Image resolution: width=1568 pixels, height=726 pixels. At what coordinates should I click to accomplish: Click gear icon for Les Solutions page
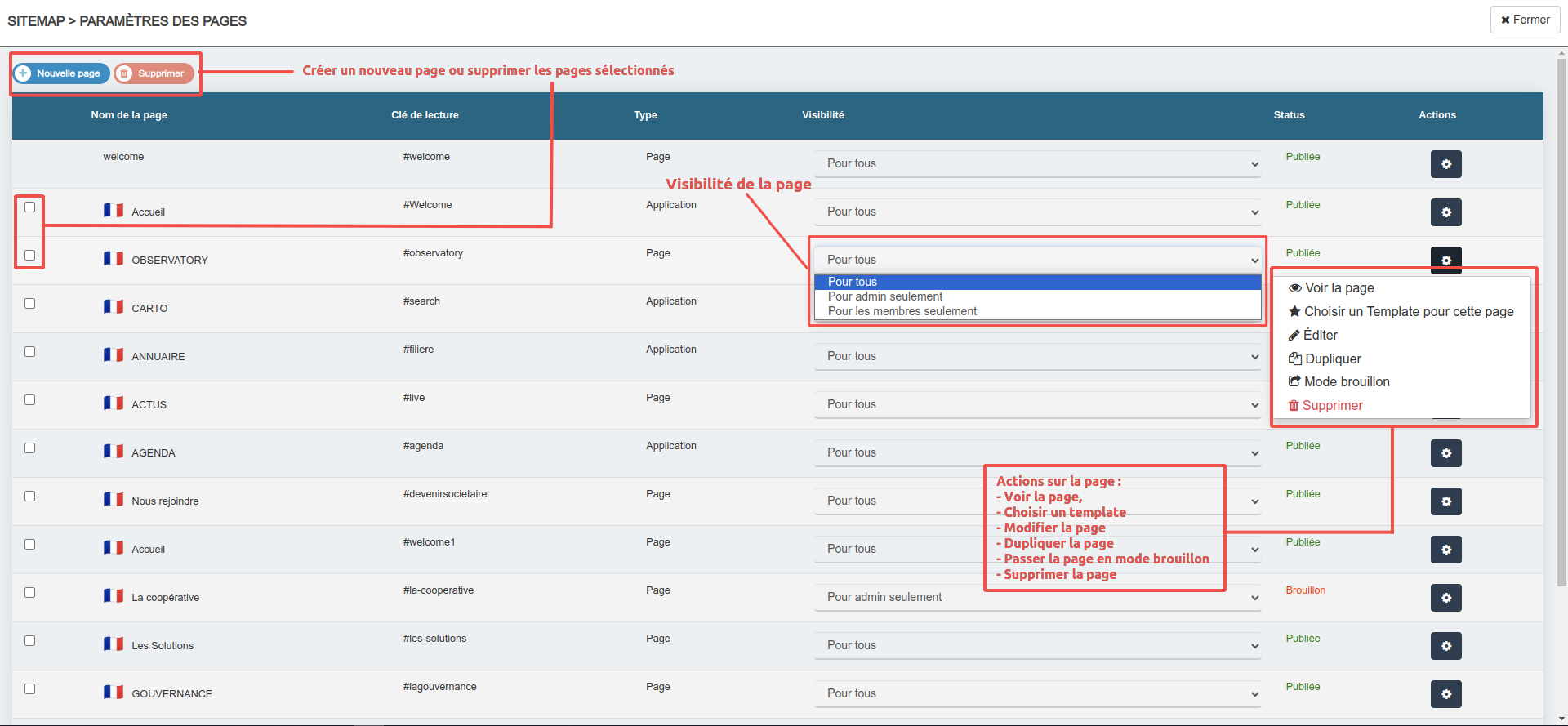pyautogui.click(x=1446, y=646)
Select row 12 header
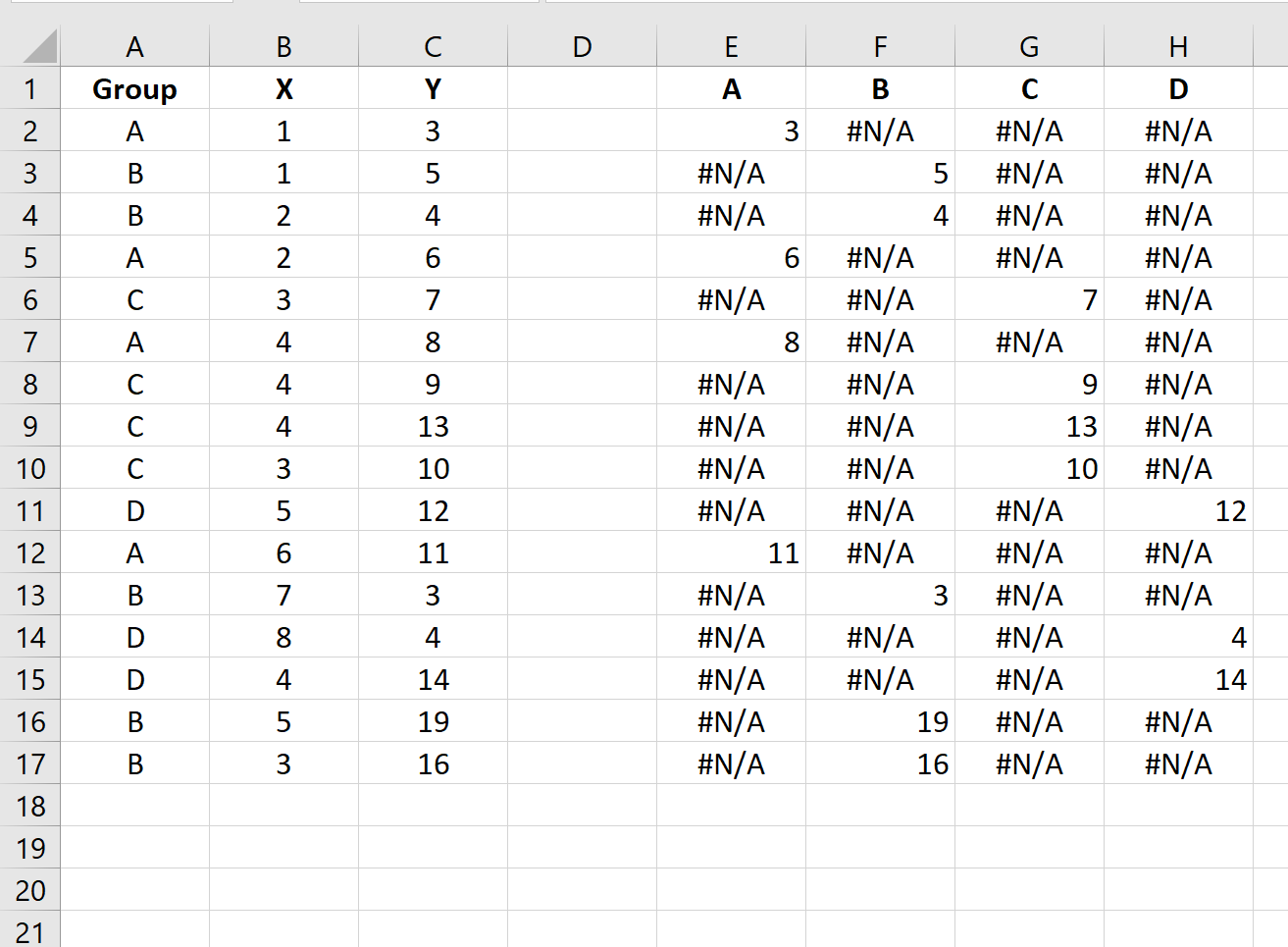This screenshot has height=947, width=1288. 30,552
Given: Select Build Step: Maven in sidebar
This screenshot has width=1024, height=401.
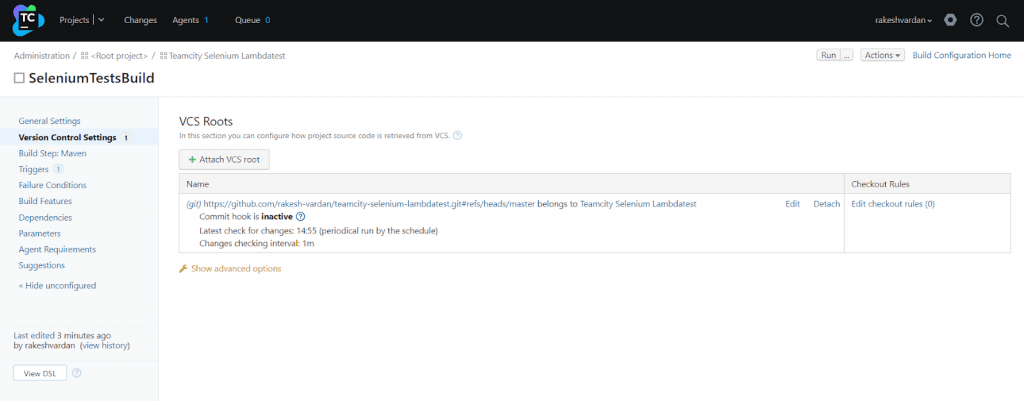Looking at the screenshot, I should tap(53, 153).
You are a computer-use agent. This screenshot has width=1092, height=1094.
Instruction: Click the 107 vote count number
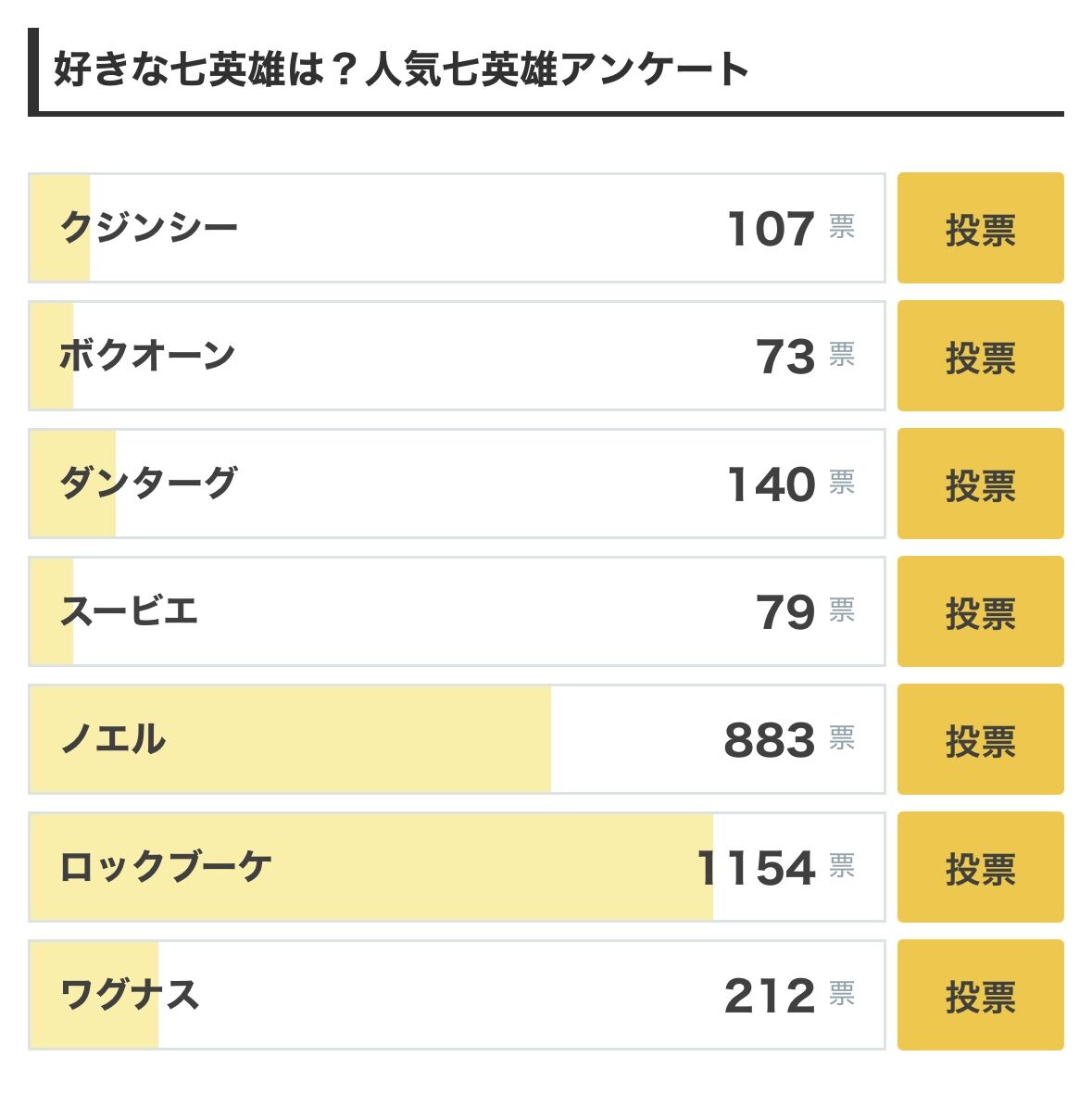click(771, 229)
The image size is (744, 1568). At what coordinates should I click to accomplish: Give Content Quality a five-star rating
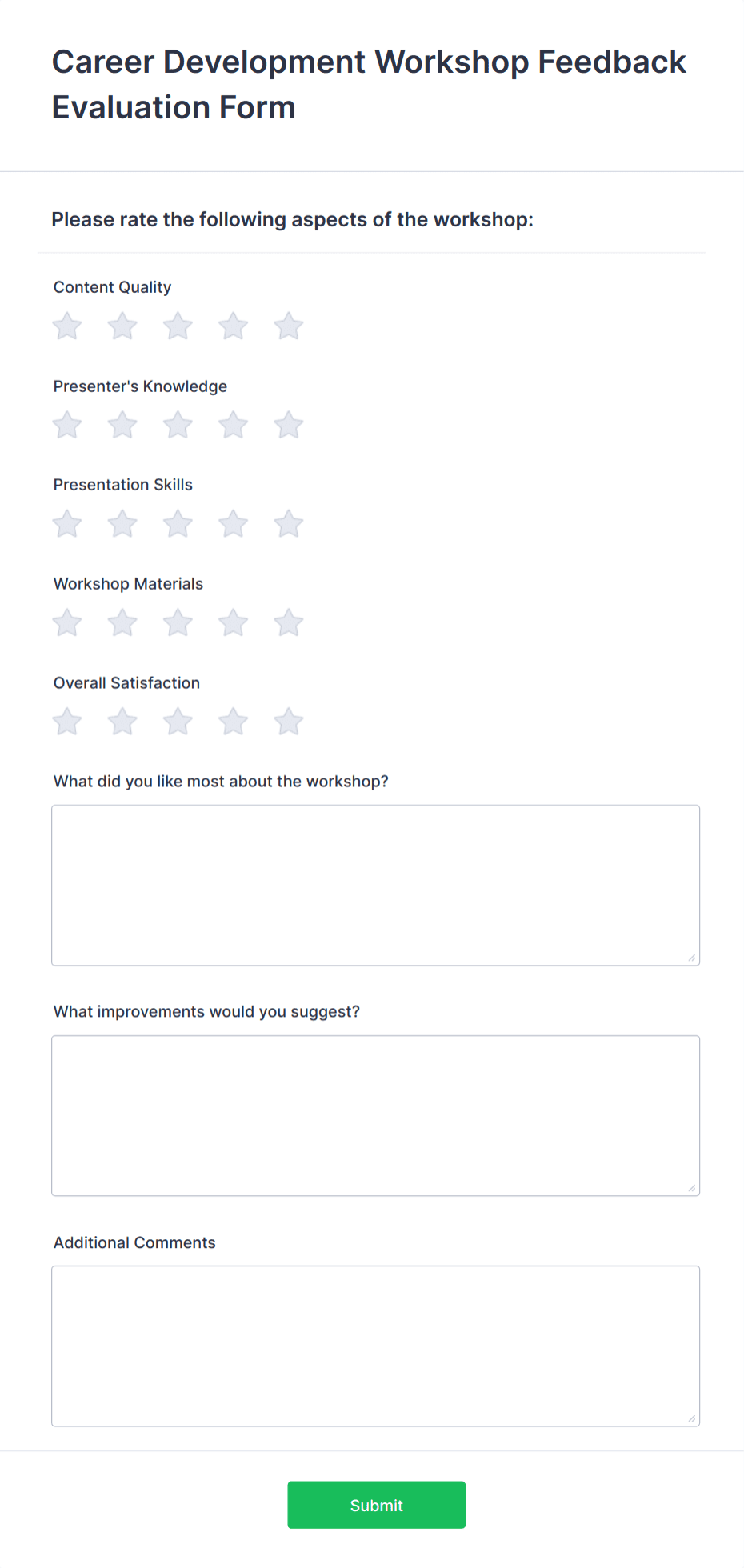point(288,326)
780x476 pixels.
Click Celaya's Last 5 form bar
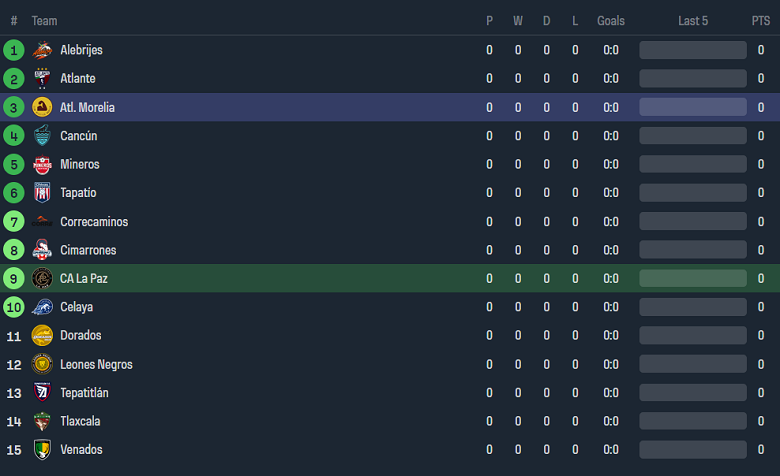pyautogui.click(x=693, y=307)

WHAT THE TASK ASKS:
Exactly as written, repeat the lines from the beginning of the entries up to and including the line with "Given: Select Build Step: Maven in sidebar", but not the pictures.

OUTPUT OF THE TASK:
Image resolution: width=1568 pixels, height=726 pixels. At what coordinates should I click to accomplish: Click gear icon for Les Solutions page
pyautogui.click(x=1446, y=646)
Select row 12 header
This screenshot has height=947, width=1288. 30,552
Given: Select Build Step: Maven in sidebar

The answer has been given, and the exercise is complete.